* Description of the task *
Where a record contains an image, leave the image out and print the rest exactly.

* Given data *

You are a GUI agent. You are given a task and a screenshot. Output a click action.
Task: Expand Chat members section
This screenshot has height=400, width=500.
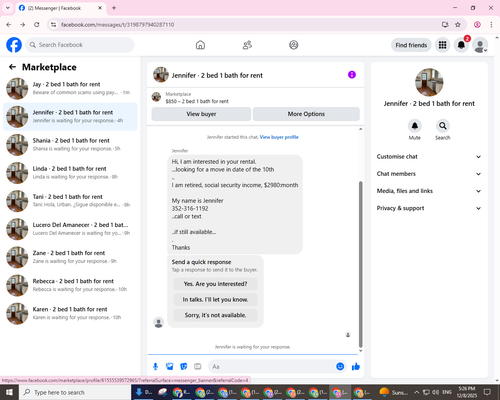pos(429,174)
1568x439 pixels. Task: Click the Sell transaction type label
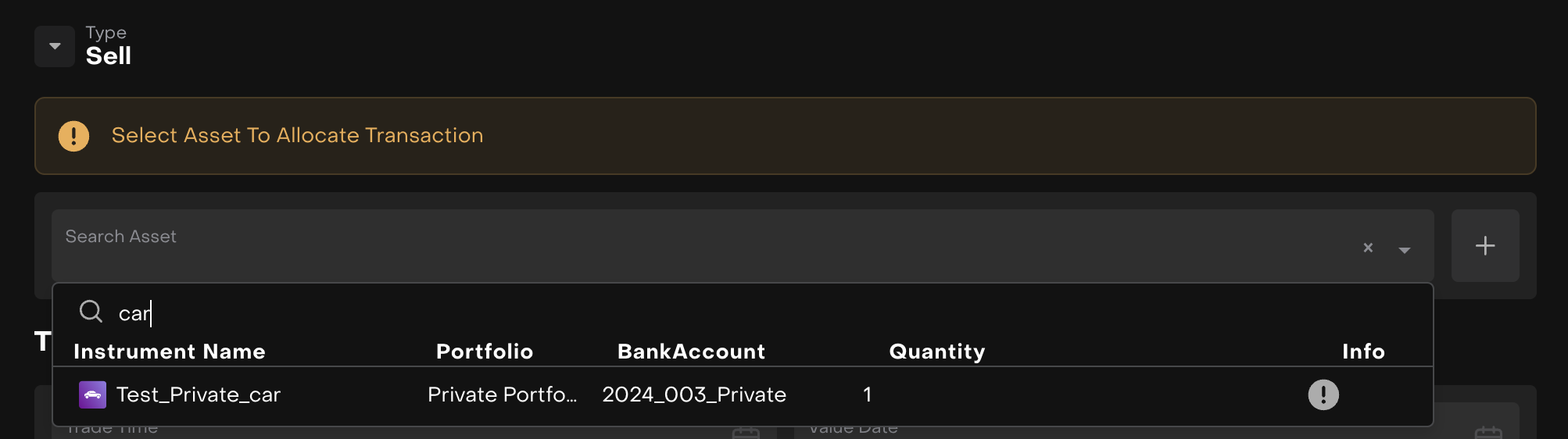click(x=109, y=56)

* Final answer *
You are a GUI agent. You are given a task and a screenshot. Output a click action.
Task: Expand Chat members section
This screenshot has height=400, width=500.
pos(429,174)
1568x439 pixels. Task: Click the Sell transaction type label
click(x=109, y=56)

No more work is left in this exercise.